# Be careful what you name your dogs, "Wisdom" is just too smart!!



## Stubbornhillfarm (Jun 24, 2013)

Our dog Wisdom uses hers to the fullest!  The dogs took off on a joy walk on Saturday.  I saw them leaving.  I called...they stopped, looked at me and then proceeded on their walk.  I was no where close to them.  So I yelled to the farmer who was in the barn but much closer.  He went after them and caught up to them way out back in the woods playing in a pond.  

As soon as they saw him they knew they were in trouble.  The male came immediately.  But the female, "Wisdom" walked out into the middle of the pond and sat down!!    She doesn't even really like water!   Oh....She is just too smart for us!


----------



## bcnewe2 (Jun 24, 2013)

Better to be named Wisdom that Chase or Chaos or something like that!

Smart girl she is!


----------



## Stubbornhillfarm (Jun 24, 2013)

I agree!  The farmer says we should have named them, "Stay" & "Home".


----------



## Southern by choice (Jun 24, 2013)

Ok, so I know that was bad... but.... it was absolutely hilarious. I am picturing her in my mind! 
Yep, that's why we love em, stubborn things!


AH... that's it... look at your user name...* Stubbornhillfarm*   ! 

so there is wisdom ( too smart) from stubbornhillfarm..... I see a pattern here!

Given problem 1 - In the rows, swap "icon" for "button" and write out the part that opens with the line containing "Viewport: 1597px width, 734px height." and closes with the last row, changing nothing else and leaving out the pictures.

The records -
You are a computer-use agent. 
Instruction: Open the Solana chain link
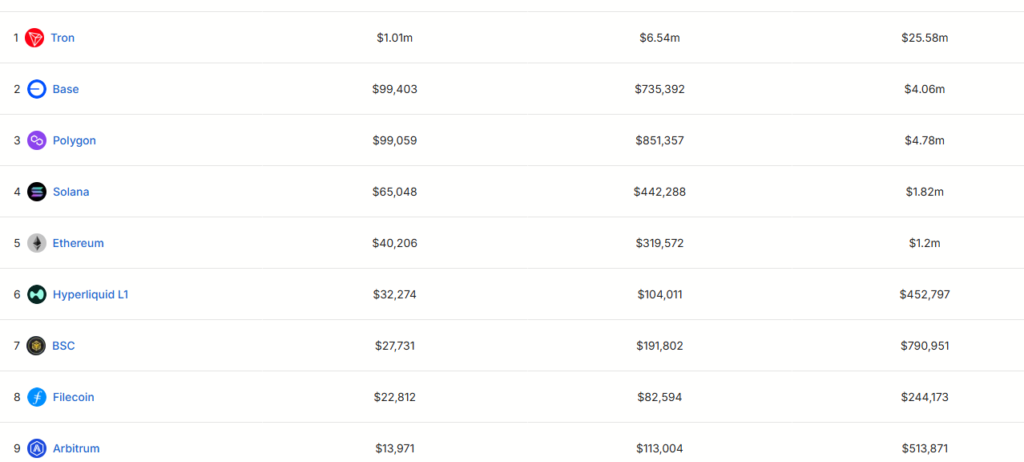(x=71, y=192)
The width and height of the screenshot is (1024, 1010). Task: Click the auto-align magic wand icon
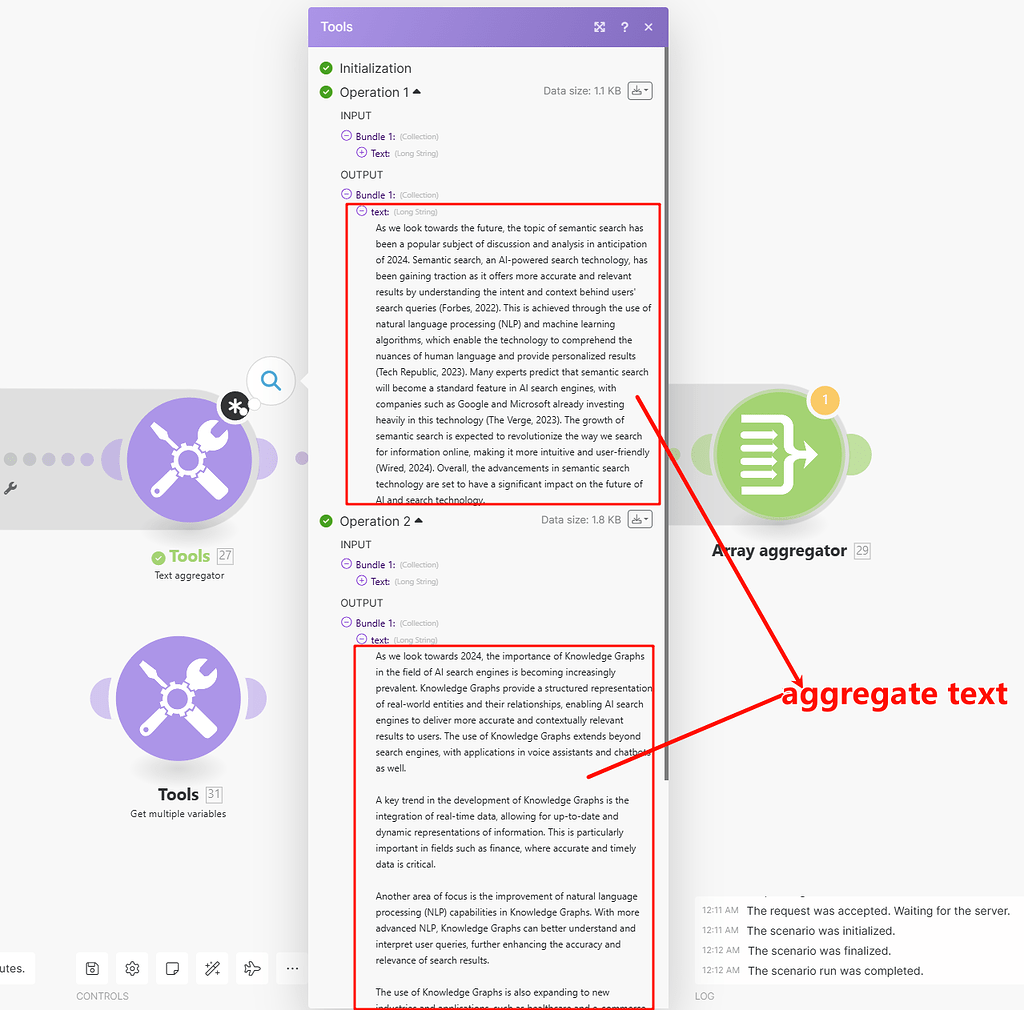pos(212,968)
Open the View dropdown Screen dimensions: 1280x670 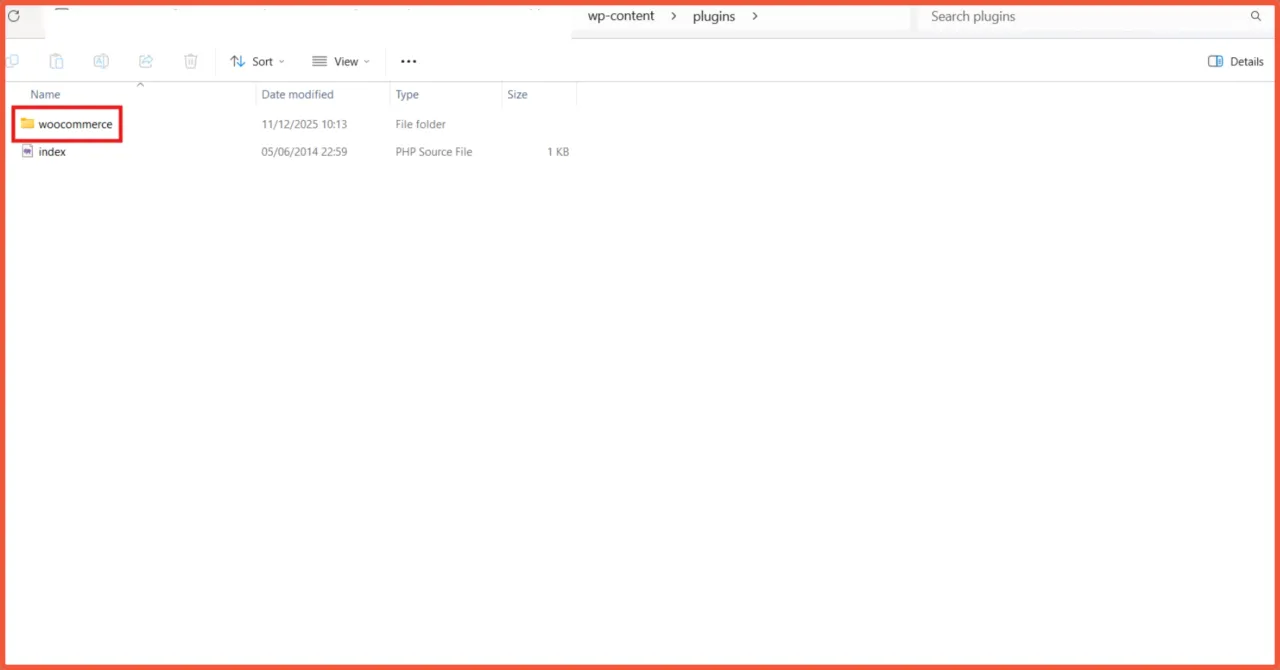click(341, 61)
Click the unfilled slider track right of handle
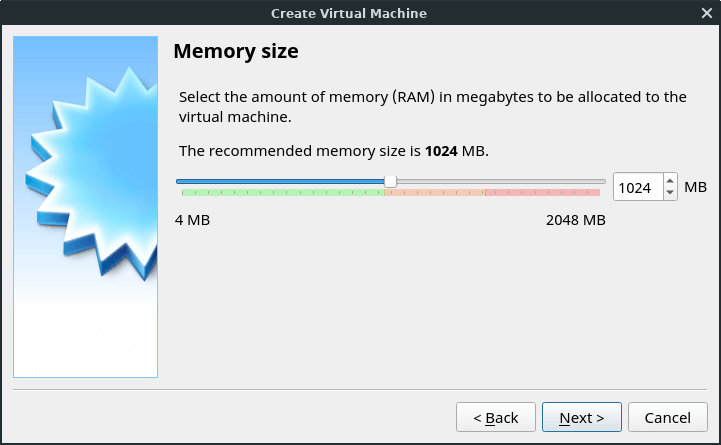Viewport: 721px width, 445px height. pos(500,181)
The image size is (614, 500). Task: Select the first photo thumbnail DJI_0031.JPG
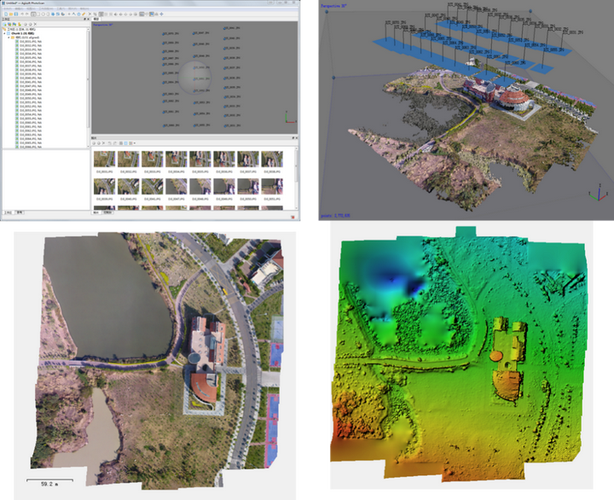(104, 160)
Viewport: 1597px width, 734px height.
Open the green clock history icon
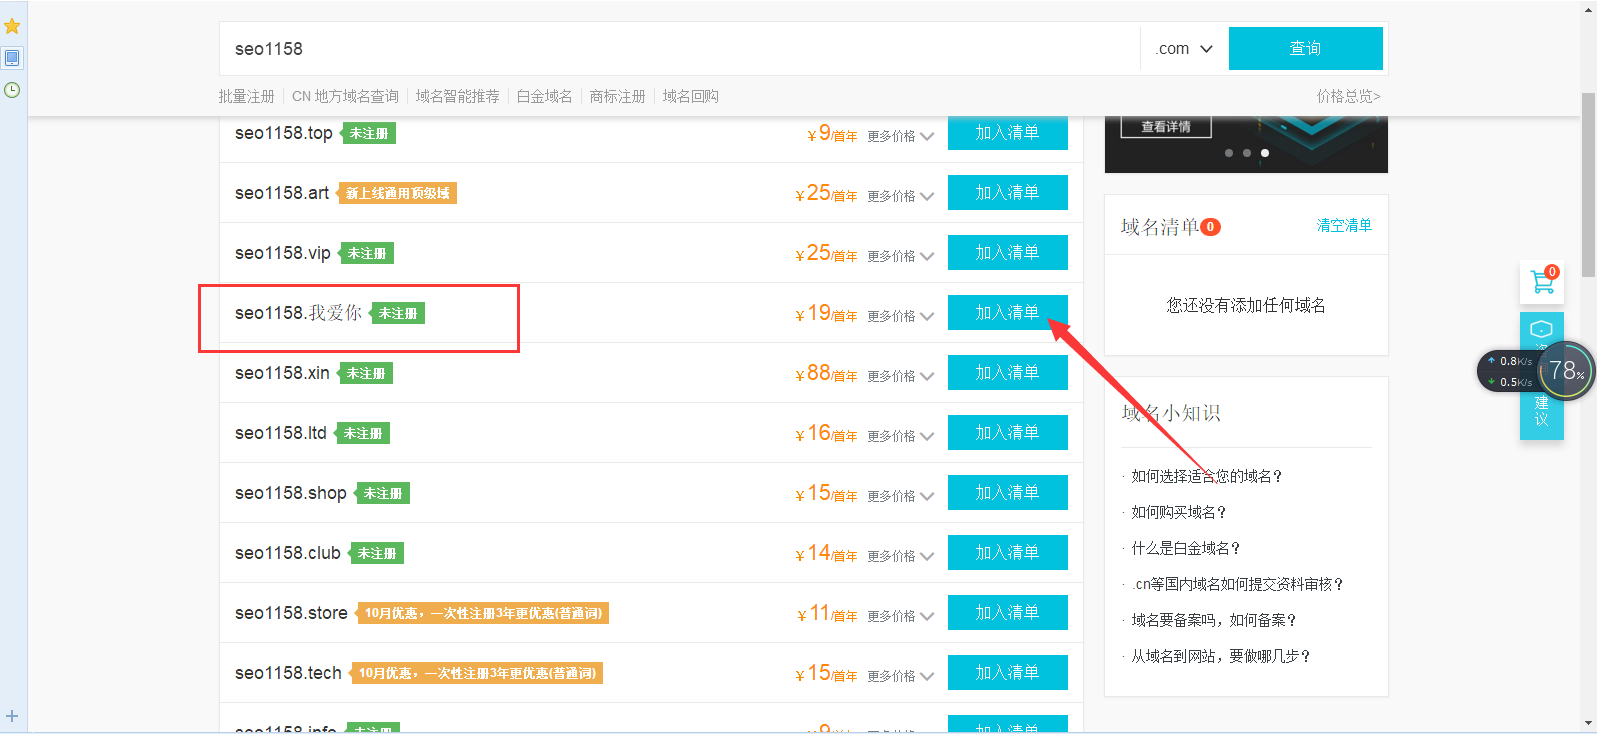coord(12,90)
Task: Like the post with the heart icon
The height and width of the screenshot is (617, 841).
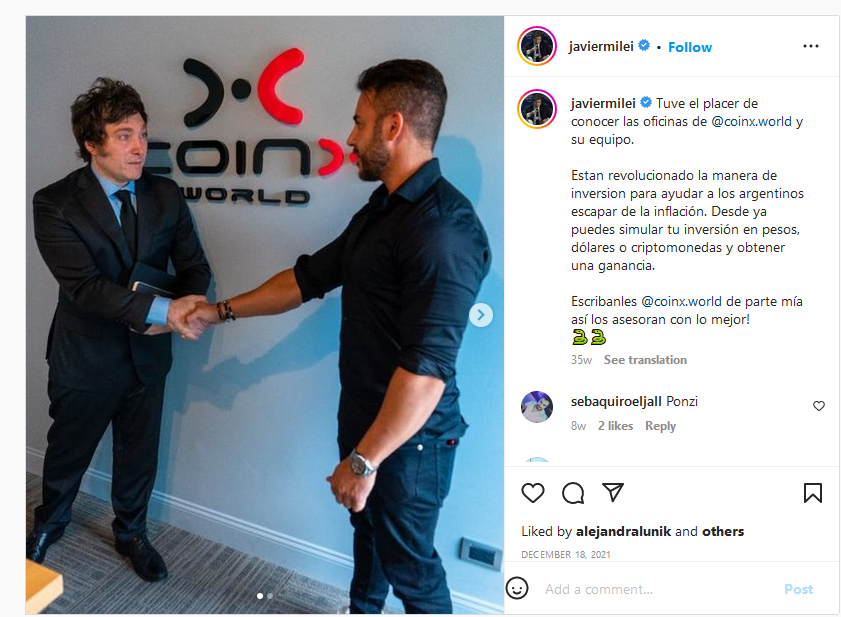Action: 533,493
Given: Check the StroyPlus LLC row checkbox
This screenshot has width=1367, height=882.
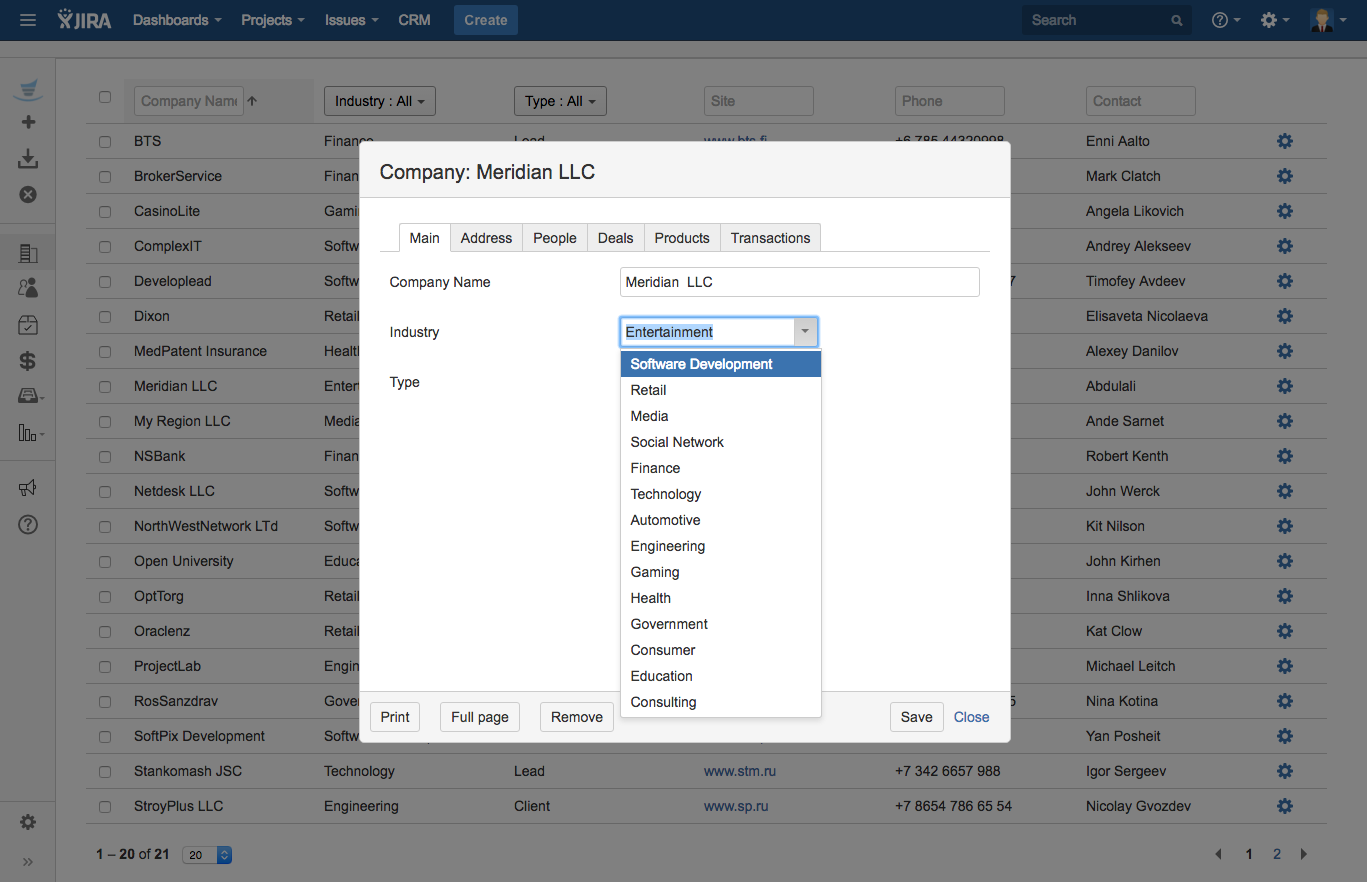Looking at the screenshot, I should coord(105,807).
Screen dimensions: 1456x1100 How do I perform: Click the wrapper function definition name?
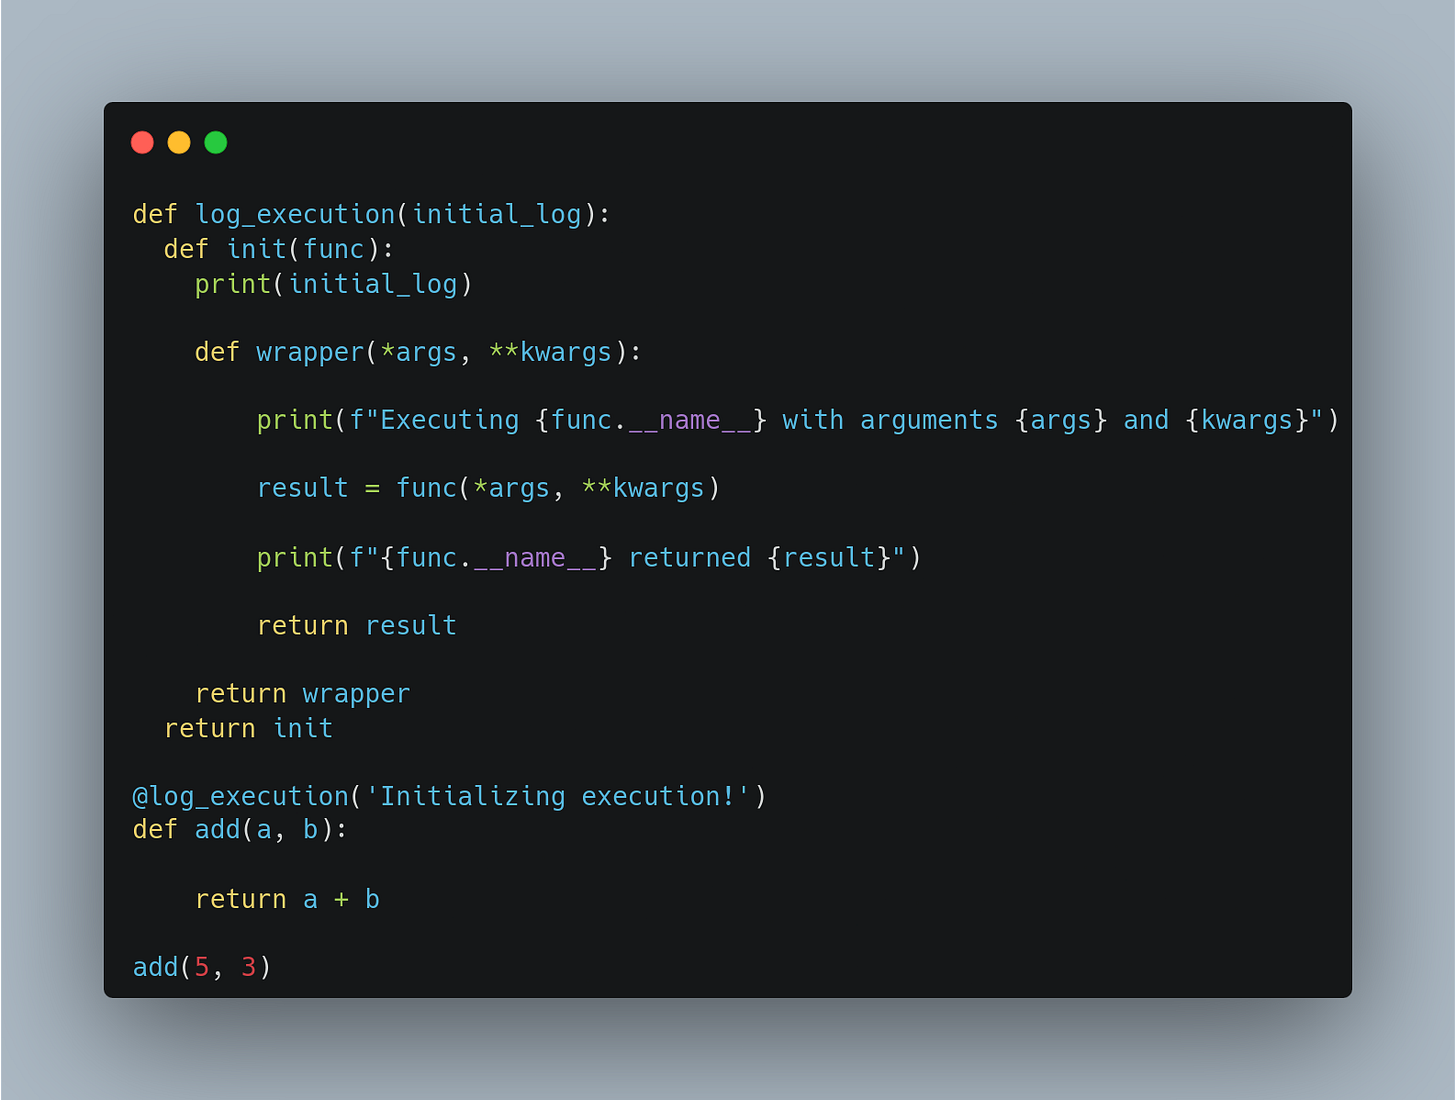click(x=311, y=353)
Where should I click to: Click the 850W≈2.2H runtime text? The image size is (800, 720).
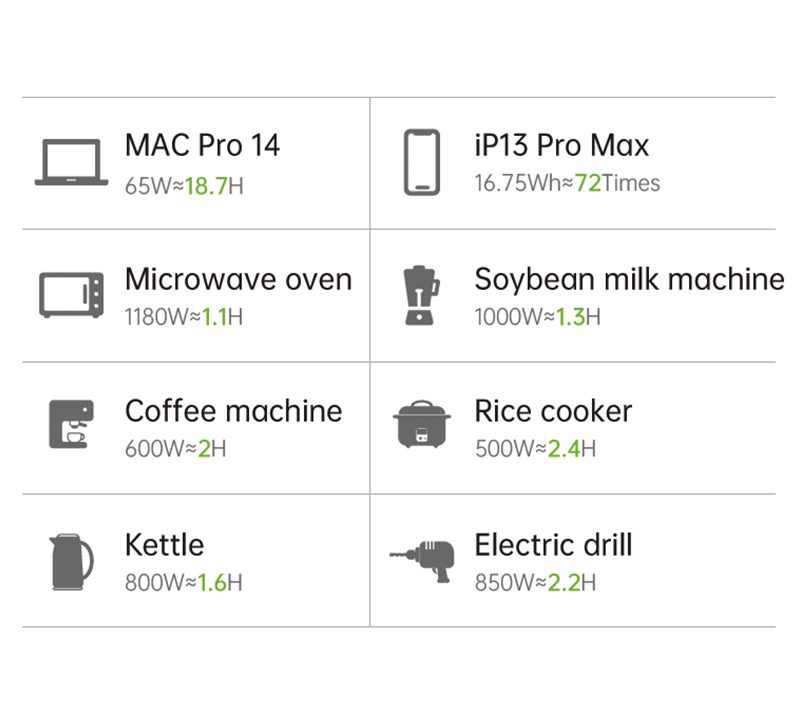pos(535,582)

Given problem 2 - Continue the forum thread about the dog named Wisdom from its final post onward.

Result 1 -
Viewport: 1597px width, 734px height.
Open the green clock history button
coord(12,90)
Task: Like the post with the heart button
The height and width of the screenshot is (617, 841).
Action: 533,493
Given: Check the StroyPlus LLC row checkbox
This screenshot has width=1367, height=882.
Looking at the screenshot, I should coord(105,807).
Screen dimensions: 1456x1100 How do I perform: Click the wrapper function definition name?
click(x=311, y=353)
Where should I click to: Click the 850W≈2.2H runtime text? The image size is (800, 720).
pos(535,582)

Result 2 -
----------



## bcnewe2 (Jun 24, 2013)

Our first 2 lambs were named Chip and Dale. As it got closer to butcher time we called them Lunch and Dinner!

Wisdom was a good choice!


----------



## Stubbornhillfarm (Jun 24, 2013)

You laugh....As you should, because it is funny.  But we actually did change our farm name.  It is really true!  Every stinking thing...animal, equipment, project, you name it:  EVERYTHING was a hassle and a stubborn struggle for us.  So our actual legit farm name is now Mighty Oaks.  I know very original  .  But you know what?  Things aren't a struggle anymore.  I just didn't change it on here because I didn't want to have to start all over and say, "hey it's me!"  

I wish he knew how to send his pictures to me from his ancient phone.  He has a picture of her sitting in the pond with only her head sticking out.  She is something!!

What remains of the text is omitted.